If I get a script like the one mentioned in the OP, I wouldn't worry much about it. I see much more concerning scripts for the elderly IMO.
 
You have failed to convince me I have picked the wrong side of the argument. Are you trying to tell me you work in "regulatory" what ever that means and information easily searched and available on the FDAs website is false? Here is another link for you to read.

http://www.uspharmacist.com/content/c/14137/

I don't want to take the time to go into my credentials because it takes way too long for a forum. Your own link refers to the recom coming from the FDA being focused on APAP. I also work in a peds hospital and we dose anti-histamines every day to almost every pt, even under the age of 2.
 
group - thanks for your input. We don't get a lot of peds at our little hospital, but we occasionally have to dose stuff (IV azith pops to mind) that doesn't have clear-cut recommended dosing in little ones. In the outpatient realm, APAP, ibuprofen and diphenhydramine would be the 3 things I would not have a problem recommending for most kids.

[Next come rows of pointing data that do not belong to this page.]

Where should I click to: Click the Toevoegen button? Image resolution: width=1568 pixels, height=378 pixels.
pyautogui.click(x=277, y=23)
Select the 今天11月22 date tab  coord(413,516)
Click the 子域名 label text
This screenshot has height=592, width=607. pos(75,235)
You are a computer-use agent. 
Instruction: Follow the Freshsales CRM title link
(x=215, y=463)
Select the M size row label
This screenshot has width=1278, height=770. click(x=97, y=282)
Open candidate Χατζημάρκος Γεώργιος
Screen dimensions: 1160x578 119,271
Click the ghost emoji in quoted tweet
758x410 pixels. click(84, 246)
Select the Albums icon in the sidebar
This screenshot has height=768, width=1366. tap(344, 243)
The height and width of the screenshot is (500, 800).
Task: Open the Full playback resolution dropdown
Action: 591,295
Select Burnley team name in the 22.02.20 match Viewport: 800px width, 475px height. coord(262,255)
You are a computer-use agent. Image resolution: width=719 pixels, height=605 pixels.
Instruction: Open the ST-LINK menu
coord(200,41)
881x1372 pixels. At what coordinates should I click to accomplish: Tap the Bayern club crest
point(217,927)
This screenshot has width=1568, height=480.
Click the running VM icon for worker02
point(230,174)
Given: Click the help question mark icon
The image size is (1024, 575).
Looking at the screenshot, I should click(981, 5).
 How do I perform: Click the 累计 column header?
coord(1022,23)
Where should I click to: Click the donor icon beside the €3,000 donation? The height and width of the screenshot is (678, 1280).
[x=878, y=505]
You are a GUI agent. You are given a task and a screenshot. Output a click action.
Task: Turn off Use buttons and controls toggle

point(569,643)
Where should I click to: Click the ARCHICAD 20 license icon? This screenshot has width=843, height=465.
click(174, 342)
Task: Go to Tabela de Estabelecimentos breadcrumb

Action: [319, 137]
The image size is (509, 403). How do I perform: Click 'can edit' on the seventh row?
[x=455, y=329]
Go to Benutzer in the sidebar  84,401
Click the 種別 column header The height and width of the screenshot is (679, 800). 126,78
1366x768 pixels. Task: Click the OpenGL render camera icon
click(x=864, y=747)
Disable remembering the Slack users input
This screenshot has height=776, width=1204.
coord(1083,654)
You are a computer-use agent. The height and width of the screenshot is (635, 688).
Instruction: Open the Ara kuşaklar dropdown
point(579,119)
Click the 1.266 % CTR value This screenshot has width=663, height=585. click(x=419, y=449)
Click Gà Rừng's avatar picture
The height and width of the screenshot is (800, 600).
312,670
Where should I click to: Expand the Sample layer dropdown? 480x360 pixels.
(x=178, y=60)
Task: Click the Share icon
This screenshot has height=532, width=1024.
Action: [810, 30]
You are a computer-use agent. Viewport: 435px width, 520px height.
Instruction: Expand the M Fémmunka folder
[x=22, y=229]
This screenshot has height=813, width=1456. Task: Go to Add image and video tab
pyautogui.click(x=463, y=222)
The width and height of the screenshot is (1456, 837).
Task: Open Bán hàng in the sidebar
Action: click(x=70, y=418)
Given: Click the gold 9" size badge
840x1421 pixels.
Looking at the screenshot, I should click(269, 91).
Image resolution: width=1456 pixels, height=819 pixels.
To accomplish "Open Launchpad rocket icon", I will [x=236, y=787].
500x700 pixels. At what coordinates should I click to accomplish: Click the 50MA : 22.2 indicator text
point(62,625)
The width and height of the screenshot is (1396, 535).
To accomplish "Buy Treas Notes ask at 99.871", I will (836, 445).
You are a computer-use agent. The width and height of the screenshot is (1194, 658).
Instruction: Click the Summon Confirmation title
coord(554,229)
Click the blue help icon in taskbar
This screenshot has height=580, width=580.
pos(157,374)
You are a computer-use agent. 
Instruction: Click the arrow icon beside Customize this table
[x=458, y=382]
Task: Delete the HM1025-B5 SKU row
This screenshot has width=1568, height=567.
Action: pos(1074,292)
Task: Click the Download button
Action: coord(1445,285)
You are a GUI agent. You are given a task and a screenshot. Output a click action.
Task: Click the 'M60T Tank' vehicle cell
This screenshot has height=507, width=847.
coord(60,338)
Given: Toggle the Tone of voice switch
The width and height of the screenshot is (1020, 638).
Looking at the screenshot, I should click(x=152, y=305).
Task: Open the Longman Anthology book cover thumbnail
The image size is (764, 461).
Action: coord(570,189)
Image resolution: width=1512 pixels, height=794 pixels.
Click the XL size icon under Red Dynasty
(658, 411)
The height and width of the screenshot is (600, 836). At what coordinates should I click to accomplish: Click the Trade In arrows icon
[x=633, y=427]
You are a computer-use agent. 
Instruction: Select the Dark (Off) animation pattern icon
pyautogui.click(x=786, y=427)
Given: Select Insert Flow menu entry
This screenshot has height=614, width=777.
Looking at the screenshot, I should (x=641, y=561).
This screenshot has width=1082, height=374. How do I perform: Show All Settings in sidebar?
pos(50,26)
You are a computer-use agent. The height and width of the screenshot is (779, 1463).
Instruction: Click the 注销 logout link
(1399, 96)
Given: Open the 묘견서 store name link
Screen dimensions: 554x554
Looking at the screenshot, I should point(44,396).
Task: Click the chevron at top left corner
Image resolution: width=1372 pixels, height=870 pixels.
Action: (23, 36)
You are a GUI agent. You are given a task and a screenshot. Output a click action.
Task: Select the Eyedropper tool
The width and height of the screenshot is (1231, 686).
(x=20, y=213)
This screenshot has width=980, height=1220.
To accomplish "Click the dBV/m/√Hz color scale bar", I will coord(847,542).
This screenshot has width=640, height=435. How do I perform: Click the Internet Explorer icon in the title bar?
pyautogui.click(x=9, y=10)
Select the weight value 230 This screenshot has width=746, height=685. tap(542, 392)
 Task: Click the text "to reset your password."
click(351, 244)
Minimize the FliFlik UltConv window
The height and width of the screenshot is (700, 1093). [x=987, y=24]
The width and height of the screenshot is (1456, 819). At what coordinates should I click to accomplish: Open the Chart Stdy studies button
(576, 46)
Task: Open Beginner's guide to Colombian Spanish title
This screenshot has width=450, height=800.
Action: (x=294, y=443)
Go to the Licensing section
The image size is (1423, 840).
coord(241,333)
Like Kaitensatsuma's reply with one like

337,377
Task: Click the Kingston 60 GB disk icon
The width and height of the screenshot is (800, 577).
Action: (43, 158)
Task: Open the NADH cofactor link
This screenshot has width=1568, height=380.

If I get a script like the one mentioned in the OP, I wouldn't worry much about it. I see much more concerning scripts for the elderly IMO.

How many benzos could a person possibly need? (comes to mind)
 
On a somewhat related note, I've seen a lot of parents coming in and asking for benadryl for their child under 2. While I always tell them that it's not recommended for children under 2, I always get: "but my doctor said it was ok."

In that case the pharmacist should just counsel and help them, to ensure they pick the right product and dosage. Pediatricians has been using it safely in infants for decades now. In fact, most drugs in infants are off-label use, with little or no clinical trials in that population (is that really a suprise?). :rolleyes:

Flat out denying is not in the best interest of the patient, only increase the risk of harm.
 
I don't want to take the time to go into my credentials because it takes way too long for a forum. Your own link refers to the recom coming from the FDA being focused on APAP. I also work in a peds hospital and we dose anti-histamines every day to almost every pt, even under the age of 2.

That's great and all but what does this have to do with the op's original question or anything else discussed in this thread?